Banking statistics for June 2024: New loans to households are growing briskly this year

Economic commentary by Jakub Seidler, Chief Economist of the CBA
Banking statistics for June 2024: New loans to households are growing briskly this year ilustrační foto
The Czech Banking Association publishes a series of economic indicators in the CBA Monitor, including the main parameters of the development of loans and deposits in the domestic banking system. Thus, at https://www.cbamonitor.cz/kategorie/uvery-a-vklady one can find monthly updates of banking statistics published by the Czech National Bank. 
The volume of newly granted loans to households is growing this year

Newly granted consumer loans reached CZK 11 billion in June, the volume of which slowed down slightly compared to May, but in annual terms it is still a double-digit increase (see Chart 1). In the first half of the year, the volume of new consumer credit rose by almost a third. The favourable development in consumer credit is due to the improving income situation of households, higher consumer confidence and the need for more financing in view of the inflationary developments of recent years. The average interest rate on consumer loans in June was 9.1%, half a percentage point lower than a year ago.

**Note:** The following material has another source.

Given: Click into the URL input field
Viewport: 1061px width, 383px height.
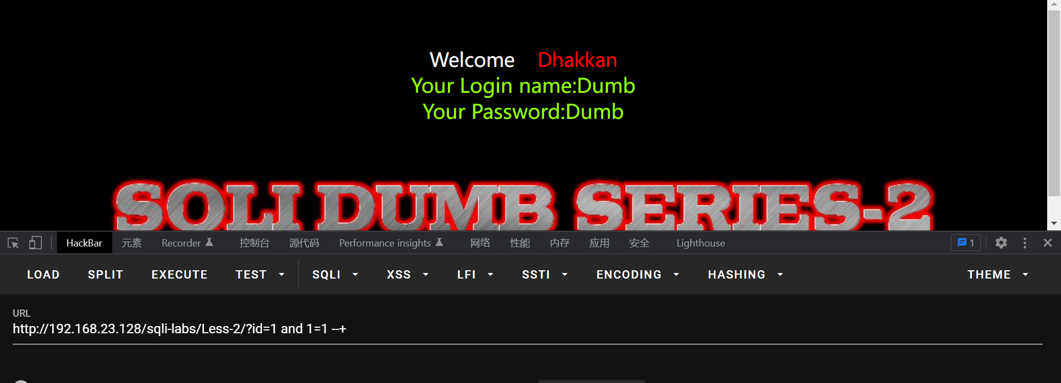Looking at the screenshot, I should 527,329.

Overall, however, rates on consumer loans have seen a more modest increase over the past two years in the context of the rise in CNB base rates. While the average rate for consumer loans in 2021 was 7.7%, the 2023 average was 9.7%.

In the case of mortgage loans, the strong year-on-year increase also continues, but is also driven by the lower benchmark base from last year. As a result, year-on-year growth in mortgage lending reached 85% in the first half of the year. According to official CNB statistics, CZK 89 billion of new mortgages were actually granted in the first half of the year (Chart 2), which is the same volume as in the same period of 2018 and only CZK 7 billion below the level of the first half of 2020. The average rate for newly granted mortgages is slightly above the 5% mark, according to CNB statistics, which is in line with the CBA Hypomonitor data.

New loans to businesses are evenly distributed between those in koruna and euro
 
The volume of new lending was weaker by almost 20% year-on-year in June, but monthly statistics are very volatile for these types of loans, which on the contrary recorded a significant year-on-year growth in the previous month. In the first half of the year as a whole, the volume of new lending to businesses rose by 5.4% (Chart 3), of which 4% for koruna loans and 6.6% for euro loans. New lending to businesses was split equally between koruna and euro loans in the first half of this year. The interest rate on koruna loans was 6.7% and was more than 2 percentage points lower than a year ago, while the interest rate on euro loans was 5.2% and has been declining only slowly (5.6% a year ago), given the development of euro interest rates. 

Deposit rates continue to fall slightly

In June, the annual growth rate of deposits slowed slightly from 7 to 6.5%, but households have maintained solid growth of over 8% this year. In the case of corporates, annual growth fell from 2.8% to 1.3% (Chart 5). Interest rates on deposits with agreed maturity continue to fall in the face of the CNB's reduction in base rates. For households, they reached 4.3% in June, while at the end of last year they were close to the 6% mark, while for corporates they are 4.6% and around 2 percentage points lower than a year ago.

The share of euro-denominated deposits remains relatively stable, although it is increasing slightly in the long run, especially for corporate deposits. Here, it stood at 21.7% in June, compared with an average of 19% in 2019. For households, the share is at 3% this year, compared with 2.1% in 2019.



Despite the advent of the pandemic and the continued bad economic times associated with energy crisis and rising household costs of living due to two years of double-digit inflation, the share of non-performing loans in the domestic economy continues to trend favorably and is near its all-time lows. In June itself, NPL ratios declined slightly further. This was driven both by the fall in the volume of non-performing loans themselves and by an increase in the total loan portfolio, i.e. a rise in the denominator of the non-performing loan ratio. Overall, the development of NPL ratios can thus be viewed positively, although a slight increase in the absolute amount of NPLs has been observed in some loan segments since the end of last year.